1. Compute & Endpoint Hardening

1.1 Secure VM Access with Azure Bastion

Azure Bastion provides secure, browser-based administrative terminal sessions (RDP/SSH) directly inside the Azure Portal over HTTPS (Port 443). * Eliminates the need for public IP addresses on target VMs. * Bypasses local port exposures, routing traffic securely via VNet IPs.
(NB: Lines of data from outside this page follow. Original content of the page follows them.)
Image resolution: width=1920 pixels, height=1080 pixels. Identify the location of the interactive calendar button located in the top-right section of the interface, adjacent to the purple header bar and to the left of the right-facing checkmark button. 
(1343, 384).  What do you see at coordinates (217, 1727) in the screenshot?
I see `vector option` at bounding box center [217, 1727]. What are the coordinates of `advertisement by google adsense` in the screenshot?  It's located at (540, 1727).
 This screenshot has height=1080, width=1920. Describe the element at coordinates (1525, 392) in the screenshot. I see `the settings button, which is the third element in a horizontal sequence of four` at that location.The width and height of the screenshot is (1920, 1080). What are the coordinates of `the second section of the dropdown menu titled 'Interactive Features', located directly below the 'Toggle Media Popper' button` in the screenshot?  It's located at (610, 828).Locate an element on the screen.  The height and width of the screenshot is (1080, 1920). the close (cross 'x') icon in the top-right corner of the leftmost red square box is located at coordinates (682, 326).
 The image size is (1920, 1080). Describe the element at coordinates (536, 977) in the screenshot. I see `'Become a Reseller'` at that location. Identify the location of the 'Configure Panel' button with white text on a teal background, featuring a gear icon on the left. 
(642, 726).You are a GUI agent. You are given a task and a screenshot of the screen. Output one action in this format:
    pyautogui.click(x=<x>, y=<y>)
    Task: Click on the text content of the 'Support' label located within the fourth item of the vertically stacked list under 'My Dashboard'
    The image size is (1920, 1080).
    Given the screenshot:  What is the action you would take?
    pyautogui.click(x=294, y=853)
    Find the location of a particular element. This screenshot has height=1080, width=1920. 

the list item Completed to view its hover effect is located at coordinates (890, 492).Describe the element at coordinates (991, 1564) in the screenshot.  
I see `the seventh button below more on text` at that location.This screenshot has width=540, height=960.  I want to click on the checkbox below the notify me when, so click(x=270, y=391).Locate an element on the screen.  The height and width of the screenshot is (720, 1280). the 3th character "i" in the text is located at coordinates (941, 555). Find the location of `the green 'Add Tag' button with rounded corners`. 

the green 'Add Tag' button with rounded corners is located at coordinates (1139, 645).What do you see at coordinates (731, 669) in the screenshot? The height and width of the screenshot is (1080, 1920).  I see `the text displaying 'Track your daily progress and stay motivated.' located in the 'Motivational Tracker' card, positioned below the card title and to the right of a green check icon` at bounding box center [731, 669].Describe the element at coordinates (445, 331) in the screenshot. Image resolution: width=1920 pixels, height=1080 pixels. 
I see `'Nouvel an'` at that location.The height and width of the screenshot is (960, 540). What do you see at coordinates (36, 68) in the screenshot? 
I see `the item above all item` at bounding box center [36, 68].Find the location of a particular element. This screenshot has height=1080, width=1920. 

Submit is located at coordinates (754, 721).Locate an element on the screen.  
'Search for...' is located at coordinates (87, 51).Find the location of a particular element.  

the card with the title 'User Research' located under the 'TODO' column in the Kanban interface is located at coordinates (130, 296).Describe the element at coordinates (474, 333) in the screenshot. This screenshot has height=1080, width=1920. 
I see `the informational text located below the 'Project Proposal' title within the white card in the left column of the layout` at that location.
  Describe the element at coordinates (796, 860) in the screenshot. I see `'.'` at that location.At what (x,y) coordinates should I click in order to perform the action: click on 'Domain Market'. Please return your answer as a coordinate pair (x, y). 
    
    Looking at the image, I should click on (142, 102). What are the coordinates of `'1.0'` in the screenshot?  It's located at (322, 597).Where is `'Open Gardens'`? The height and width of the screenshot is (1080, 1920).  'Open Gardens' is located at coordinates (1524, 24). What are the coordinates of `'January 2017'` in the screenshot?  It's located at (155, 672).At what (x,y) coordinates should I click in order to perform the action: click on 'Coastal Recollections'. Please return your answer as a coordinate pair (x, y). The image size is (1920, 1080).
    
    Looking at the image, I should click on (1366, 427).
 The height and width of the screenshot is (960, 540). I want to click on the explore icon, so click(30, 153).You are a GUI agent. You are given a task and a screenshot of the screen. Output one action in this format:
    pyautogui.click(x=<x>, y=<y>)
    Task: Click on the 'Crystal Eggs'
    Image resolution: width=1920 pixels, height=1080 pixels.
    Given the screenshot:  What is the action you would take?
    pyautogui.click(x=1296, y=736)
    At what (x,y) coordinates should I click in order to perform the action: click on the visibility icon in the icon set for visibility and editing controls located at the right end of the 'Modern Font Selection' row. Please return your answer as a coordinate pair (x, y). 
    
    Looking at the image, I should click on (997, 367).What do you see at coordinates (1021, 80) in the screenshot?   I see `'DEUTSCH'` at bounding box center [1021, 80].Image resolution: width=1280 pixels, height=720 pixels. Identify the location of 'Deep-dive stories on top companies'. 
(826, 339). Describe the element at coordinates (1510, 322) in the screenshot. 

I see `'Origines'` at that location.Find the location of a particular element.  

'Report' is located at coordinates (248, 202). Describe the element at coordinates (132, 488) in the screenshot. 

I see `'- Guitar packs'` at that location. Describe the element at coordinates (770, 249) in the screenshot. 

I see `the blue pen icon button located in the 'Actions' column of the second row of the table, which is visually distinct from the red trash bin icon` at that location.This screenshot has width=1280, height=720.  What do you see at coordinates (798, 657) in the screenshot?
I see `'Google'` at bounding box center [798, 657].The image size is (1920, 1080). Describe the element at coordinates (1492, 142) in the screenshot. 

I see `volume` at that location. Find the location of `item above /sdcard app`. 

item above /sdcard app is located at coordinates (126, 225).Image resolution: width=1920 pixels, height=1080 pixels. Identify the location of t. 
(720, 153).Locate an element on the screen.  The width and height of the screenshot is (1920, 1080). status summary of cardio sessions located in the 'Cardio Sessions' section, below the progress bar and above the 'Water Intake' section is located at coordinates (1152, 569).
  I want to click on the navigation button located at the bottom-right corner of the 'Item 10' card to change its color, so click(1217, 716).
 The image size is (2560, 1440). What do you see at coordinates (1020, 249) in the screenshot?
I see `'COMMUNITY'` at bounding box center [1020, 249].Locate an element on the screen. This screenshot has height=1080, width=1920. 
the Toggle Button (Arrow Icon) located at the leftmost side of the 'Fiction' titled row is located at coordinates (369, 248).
1.2 Just-in-Time (JIT) VM Access

JIT VM access locks down inbound management traffic (RDP/SSH) by configuring Network Security Group (NSG) rules. * Administrative ports are kept closed by default. * Users request access via Entra ID, and rules are opened only upon approval for a limited duration (e.g. 3 hours).

2. Azure Key Vault Hardening

Azure Key Vault provides secure storage for secrets, cryptographic keys, and certificates.

2.1 Soft Delete

Enables recovery of deleted vaults and vault objects (keys, secrets) for a retention window (default 90 days).

2.2 Purge Protection

Purge protection prevents immediate, permanent deletion of key vaults or vault objects during the retention window. Even Subscription Owners cannot bypass this lock, preventing destructive ransomware actions.

3. Posture Auditing & Threat Protection

3.1 Microsoft Defender for Cloud

Defender for Cloud provides Cloud Security Posture Management (CSPM) and Cloud Workload Protection (CWPP). * Secure Score: Represents your organization's security posture. Points are earned by remediating configurations (such as closing public ports, turning on encryption, or enabling MFA). * Regulatory Compliance: Benchmarks your subscription configuration against standards (e.g., CIS Benchmarks, ISO 27001).

3.2 Microsoft Sentinel Integration

Microsoft Sentinel operates as a cloud-native SIEM/SOAR system. * Data Connectors: Ingests log metrics from Entra ID, Azure Monitor, and firewalls. * KQL Analytics: Runs automated search queries to spot threats. * SOAR Playbooks: Triggers Logic Apps to auto-isolate resources or prompt administrators when alerts fire.